The superblock.c program
In the debrick.sh page I covered the need for a program to manipulate the some of the data in the raid superblock in each partition. If you've read that you can skip the next two paragraphs.
This is necessary because there is the not unreasonable assumption that this script is being run on an Intel/AMD x86 platform. Such processors are 'little-endian' in that numbers are stored least significant byte first. However the Duo's processor is 'big endian' so this can lead to problems if a disk drive is moved from a little-endian environment environment to a big endian environment.
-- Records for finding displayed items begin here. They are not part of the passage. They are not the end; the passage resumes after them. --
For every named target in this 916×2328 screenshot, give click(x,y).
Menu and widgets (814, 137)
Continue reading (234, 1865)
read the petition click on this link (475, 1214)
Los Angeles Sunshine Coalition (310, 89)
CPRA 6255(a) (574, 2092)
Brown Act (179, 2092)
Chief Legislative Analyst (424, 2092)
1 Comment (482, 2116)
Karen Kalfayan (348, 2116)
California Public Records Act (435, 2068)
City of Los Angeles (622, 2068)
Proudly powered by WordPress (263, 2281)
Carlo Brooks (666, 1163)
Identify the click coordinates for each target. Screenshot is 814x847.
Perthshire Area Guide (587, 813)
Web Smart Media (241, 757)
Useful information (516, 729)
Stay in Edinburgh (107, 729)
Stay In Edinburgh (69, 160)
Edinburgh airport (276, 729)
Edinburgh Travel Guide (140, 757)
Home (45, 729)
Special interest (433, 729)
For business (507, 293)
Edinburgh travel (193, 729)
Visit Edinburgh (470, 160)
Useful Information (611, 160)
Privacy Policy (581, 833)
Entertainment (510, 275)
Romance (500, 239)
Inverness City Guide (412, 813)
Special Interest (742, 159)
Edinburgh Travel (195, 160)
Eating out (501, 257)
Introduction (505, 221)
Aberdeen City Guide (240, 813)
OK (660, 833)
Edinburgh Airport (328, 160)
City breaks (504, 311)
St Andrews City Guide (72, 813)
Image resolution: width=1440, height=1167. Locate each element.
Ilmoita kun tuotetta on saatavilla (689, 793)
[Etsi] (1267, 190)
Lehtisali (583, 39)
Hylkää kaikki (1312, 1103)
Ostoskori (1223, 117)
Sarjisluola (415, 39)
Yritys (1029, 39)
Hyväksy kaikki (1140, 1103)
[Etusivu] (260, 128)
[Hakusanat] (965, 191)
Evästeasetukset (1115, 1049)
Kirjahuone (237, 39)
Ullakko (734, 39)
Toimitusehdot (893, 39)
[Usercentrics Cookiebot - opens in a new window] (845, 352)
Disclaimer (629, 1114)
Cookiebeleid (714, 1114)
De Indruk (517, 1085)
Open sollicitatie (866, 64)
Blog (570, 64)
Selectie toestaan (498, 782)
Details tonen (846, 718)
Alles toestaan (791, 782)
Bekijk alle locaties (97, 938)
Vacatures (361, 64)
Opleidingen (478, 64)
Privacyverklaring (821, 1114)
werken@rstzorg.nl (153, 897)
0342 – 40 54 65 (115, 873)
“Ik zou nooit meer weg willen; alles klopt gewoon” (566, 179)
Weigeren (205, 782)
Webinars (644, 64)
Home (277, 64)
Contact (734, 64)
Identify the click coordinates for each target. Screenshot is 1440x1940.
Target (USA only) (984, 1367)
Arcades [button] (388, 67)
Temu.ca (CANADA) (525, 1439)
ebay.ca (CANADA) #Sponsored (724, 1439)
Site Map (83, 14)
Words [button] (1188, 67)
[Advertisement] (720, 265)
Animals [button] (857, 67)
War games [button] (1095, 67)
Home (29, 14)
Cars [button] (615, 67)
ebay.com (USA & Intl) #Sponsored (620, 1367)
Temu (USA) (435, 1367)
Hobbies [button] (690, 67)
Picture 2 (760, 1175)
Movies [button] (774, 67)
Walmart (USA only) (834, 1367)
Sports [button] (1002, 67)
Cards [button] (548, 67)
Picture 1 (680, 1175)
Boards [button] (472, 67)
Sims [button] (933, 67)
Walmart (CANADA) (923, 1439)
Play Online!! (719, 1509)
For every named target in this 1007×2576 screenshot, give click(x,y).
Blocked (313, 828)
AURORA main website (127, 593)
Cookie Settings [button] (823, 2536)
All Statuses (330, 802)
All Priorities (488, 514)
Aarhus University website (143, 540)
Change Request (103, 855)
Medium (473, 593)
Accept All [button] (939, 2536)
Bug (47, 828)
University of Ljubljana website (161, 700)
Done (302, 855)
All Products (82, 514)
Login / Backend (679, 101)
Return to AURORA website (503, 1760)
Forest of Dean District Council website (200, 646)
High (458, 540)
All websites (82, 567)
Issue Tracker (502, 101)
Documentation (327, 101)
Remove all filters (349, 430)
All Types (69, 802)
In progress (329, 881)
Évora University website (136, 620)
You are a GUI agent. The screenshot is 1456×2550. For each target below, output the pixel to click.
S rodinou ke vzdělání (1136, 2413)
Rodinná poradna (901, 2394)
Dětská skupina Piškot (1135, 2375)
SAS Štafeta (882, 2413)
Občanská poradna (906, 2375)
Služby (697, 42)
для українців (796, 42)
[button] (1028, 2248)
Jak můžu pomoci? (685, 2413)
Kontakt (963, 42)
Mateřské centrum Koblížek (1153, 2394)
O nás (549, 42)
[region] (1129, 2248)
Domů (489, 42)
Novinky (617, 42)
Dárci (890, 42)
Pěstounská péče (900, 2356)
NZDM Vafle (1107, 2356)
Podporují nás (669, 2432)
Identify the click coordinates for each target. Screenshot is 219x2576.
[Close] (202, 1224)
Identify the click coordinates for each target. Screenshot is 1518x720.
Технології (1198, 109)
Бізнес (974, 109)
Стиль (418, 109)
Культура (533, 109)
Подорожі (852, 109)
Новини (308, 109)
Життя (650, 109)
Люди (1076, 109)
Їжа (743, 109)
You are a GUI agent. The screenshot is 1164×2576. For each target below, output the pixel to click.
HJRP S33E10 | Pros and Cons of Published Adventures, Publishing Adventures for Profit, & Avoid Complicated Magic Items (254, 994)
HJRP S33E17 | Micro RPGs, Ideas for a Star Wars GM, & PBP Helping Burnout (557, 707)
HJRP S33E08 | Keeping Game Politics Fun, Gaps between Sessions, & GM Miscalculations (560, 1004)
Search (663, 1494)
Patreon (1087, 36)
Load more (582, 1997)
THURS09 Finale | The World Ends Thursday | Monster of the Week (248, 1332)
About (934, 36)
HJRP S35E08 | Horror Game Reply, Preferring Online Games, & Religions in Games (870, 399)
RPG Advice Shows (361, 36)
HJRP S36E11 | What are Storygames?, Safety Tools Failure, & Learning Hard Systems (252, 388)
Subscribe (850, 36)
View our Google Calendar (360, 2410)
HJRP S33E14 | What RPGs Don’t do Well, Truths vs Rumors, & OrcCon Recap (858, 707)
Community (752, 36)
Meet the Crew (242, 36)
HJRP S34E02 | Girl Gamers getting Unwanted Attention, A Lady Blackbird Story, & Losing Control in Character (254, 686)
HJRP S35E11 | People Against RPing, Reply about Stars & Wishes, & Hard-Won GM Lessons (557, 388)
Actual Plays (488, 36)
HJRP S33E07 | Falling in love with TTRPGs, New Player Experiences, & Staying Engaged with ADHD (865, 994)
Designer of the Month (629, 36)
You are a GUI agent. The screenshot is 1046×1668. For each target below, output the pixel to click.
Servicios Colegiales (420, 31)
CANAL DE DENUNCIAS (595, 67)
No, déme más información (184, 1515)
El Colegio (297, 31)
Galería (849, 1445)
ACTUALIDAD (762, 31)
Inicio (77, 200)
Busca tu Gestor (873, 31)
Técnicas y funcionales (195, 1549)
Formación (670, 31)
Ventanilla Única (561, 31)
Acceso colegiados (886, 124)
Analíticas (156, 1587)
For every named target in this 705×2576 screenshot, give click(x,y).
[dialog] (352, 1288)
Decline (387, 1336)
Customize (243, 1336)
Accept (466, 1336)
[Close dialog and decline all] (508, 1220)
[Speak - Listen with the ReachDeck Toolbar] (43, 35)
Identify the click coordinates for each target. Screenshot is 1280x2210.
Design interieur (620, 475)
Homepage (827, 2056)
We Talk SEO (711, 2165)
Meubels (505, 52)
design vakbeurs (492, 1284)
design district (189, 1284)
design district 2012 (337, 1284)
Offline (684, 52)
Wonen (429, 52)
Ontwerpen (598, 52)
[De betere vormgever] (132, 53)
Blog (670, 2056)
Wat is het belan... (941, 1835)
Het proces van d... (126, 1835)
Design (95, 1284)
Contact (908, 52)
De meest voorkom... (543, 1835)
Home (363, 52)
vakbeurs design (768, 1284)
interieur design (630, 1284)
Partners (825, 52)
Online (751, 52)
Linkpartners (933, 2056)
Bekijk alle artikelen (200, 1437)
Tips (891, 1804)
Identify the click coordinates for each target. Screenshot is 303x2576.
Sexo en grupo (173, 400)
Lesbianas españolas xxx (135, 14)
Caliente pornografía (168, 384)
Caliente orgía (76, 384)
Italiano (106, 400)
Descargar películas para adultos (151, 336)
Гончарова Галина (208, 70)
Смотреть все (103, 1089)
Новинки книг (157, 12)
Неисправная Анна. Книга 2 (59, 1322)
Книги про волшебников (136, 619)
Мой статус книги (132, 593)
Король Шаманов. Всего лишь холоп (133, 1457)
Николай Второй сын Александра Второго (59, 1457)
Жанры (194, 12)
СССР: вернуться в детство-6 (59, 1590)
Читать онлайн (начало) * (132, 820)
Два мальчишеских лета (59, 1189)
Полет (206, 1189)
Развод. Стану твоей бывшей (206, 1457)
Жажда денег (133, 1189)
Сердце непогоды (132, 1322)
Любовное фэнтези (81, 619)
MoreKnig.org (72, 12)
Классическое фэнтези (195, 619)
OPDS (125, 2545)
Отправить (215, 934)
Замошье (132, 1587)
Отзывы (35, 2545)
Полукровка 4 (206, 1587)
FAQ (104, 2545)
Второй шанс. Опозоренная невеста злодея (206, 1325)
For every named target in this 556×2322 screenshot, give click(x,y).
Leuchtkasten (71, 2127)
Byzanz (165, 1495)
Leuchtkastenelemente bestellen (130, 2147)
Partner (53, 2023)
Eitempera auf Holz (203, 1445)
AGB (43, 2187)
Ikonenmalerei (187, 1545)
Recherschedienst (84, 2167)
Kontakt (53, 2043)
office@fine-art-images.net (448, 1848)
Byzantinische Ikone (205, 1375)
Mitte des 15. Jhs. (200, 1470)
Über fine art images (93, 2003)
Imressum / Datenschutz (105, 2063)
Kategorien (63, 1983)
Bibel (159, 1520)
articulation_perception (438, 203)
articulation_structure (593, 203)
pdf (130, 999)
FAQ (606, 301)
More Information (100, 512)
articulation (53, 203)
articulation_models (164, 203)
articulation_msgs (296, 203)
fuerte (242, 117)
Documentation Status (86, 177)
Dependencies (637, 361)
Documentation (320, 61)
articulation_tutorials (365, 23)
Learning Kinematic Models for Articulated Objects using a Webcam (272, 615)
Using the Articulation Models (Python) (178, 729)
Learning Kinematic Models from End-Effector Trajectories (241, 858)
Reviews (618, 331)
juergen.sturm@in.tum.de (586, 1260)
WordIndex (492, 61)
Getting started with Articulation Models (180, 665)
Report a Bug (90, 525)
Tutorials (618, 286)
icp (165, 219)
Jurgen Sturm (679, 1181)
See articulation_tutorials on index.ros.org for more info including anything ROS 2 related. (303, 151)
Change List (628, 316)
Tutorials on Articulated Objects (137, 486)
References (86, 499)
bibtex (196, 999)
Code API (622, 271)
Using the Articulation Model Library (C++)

In part this can be dealt with by tight specifications which lay down exactly how data is stored. Unfortunately with the raid arrays used here (Version 0.9 of the spec) the data in the Superblock is endian sensitive. (This was fixed in later versions of the spec). This means that the mdadm tool we used to set up the arrays will have the numbers in the superblock back to front as far as the software on the Duo is concerned. The superblock program turns them the right way round for the Duo.
superblock.c is a slightly enhanced version of the original swap.c program. To run it:
superblock device [swap|zero|check]
e.g. superblock /dev/sda2 swap
There are three options:
swap Reverse the order of the bytes in the numbers in the superblock.
zero Set the superblock data to all zeros.
check Check that the superblock exists.
The first two options are used by the rebuild.sh script. The last option is helpful when checking/confirming that things are working properly. (It checks that a superblock does actually exist on the device).
The superblock data on the disk starts with a 'magic number' that lets software check that it's actually working on the right data. superblock does check this and will not do the byte swapping if it can't find it.